- **REQUEST 1**
Copy the patent excerpt starting with "[0035] In block" and going on through "regular expression.", and switch "signal" to "notification" wherever it occurs.
- **REQUEST 2**
Translate this sentence from the patent excerpt into Spanish: "The tree 430 depicts the association between the substrings corresponding to the regular expression 405."
# START OF SOURCE TEXT
Control passes to block 370 if a match is found and to block 390
otherwise.
[0035] In block 370, the CAM 250 may send a signal indicating that
the message may comprise a string that corresponds to the regular
expression. In block 390, the CAM 250 may send a signal indicating
that the message does not comprise strings that correspond to the
regular expression.
[0036] FIG. 4 illustrates a tree 430 and a corresponding transition
diagram 450 corresponding to a first regular expression 405. The
first regular expression (RE1) 405, for example, may equal
abc(def+g)(h*)(i*)(j*)klmn, wherein the `+` symbol indicates that
the string may comprise a substring `abc` followed by a substring
`def` or `g` and `*` indicates that the substrings `h`, `i`, or
`j`, associated with the `*`, may occur zero or more times in the
string and then followed by a substring `klmn`.
[0037] The tree 430 depicts the association between the substrings
corresponding to the regular expression 405. The CAM logic 258 may
associate each node of the tree 430 with a substring of the regular
expression 405. In one embodiment, the tree 430 may comprise nodes
410-416 and 421-422 and the nodes 411-416 may be associated with
the substrings (abc), (def+g), (h*), (i*), (j*), and (klmn)
respectively. In the tree 430, a node 410 may be referred to as the
root of the tree 430 and the node 410 may be assigned a state such
as 000. The nodes 411-416 may be assigned states 001,
010,111,100,101, and 110 respectively, wherein a pair of states
assigned to a pair of adjacent nodes may differ by more than one
bit.
[0038] In one embodiment, the tree 430 may comprise one or more
branches to represent one or more regular expressions. In one
embodiment, the tree 430 may represent the RE1 405 and a second
regular expression (RE2). The second regular expression RE2 may
equal abc(j*)(klmp). In one embodiment, the RE1 and RE2 may
comprise a common substring `abc` and each branch of the tree 430
may comprise several nodes including the common substring. The
nodes 421 and 422 of the second branch of the tree 430 may
represent substrings (j*) and (klmp) respectively.
[0039] The transition diagram 450 depicts the possible transitions
between the nodes of the tree 430. The node 411, representing
`abc`, may be reached from an initial state 000 corresponding to
the node 410. The node 412 representing (def+g) may be reached from
an initial state 001 corresponding to the node 411. The node 412
may not be reached from the node 410 directly as the string
representing the regular expression 405 starts with `abc`. The node
413 may be reached from an initial state 010 of the node 412.
# END OF SOURCE TEXT
# START OF ENTRIES SHOWN
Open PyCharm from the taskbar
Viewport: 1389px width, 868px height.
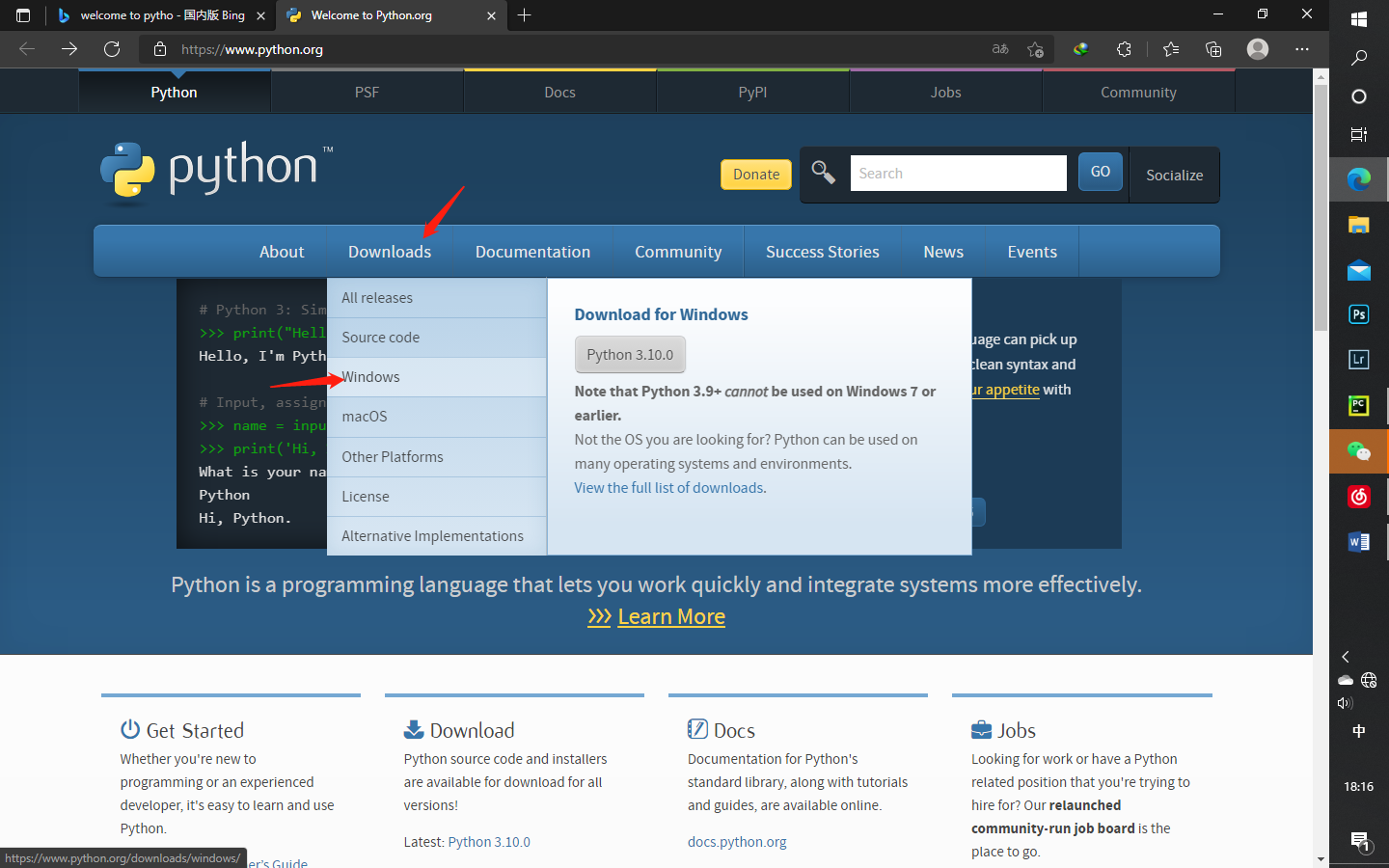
# END OF ENTRIES SHOWN
# START OF ENTRIES SHOWN
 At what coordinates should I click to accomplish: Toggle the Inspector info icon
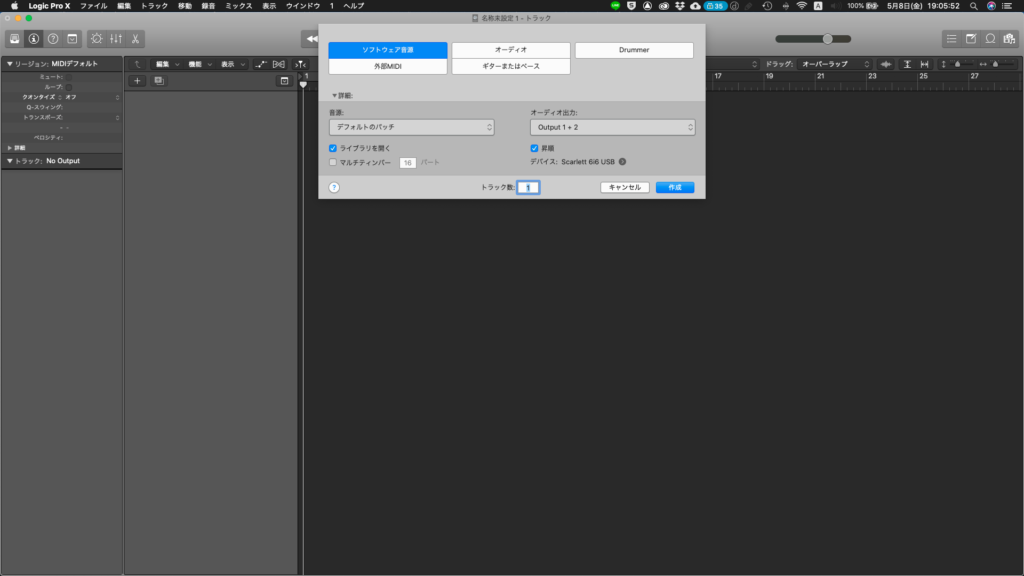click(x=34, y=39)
# END OF ENTRIES SHOWN
- **TASK SOLUTION 1**
[0035] In block 370, the CAM 250 may send a notification indicating that
the message may comprise a string that corresponds to the regular
expression. In block 390, the CAM 250 may send a notification indicating
that the message does not comprise strings that correspond to the
regular expression.

- **TASK SOLUTION 2**
El árbol 430 representa la asociación entre las subcadenas correspondientes a la expresión regular 405.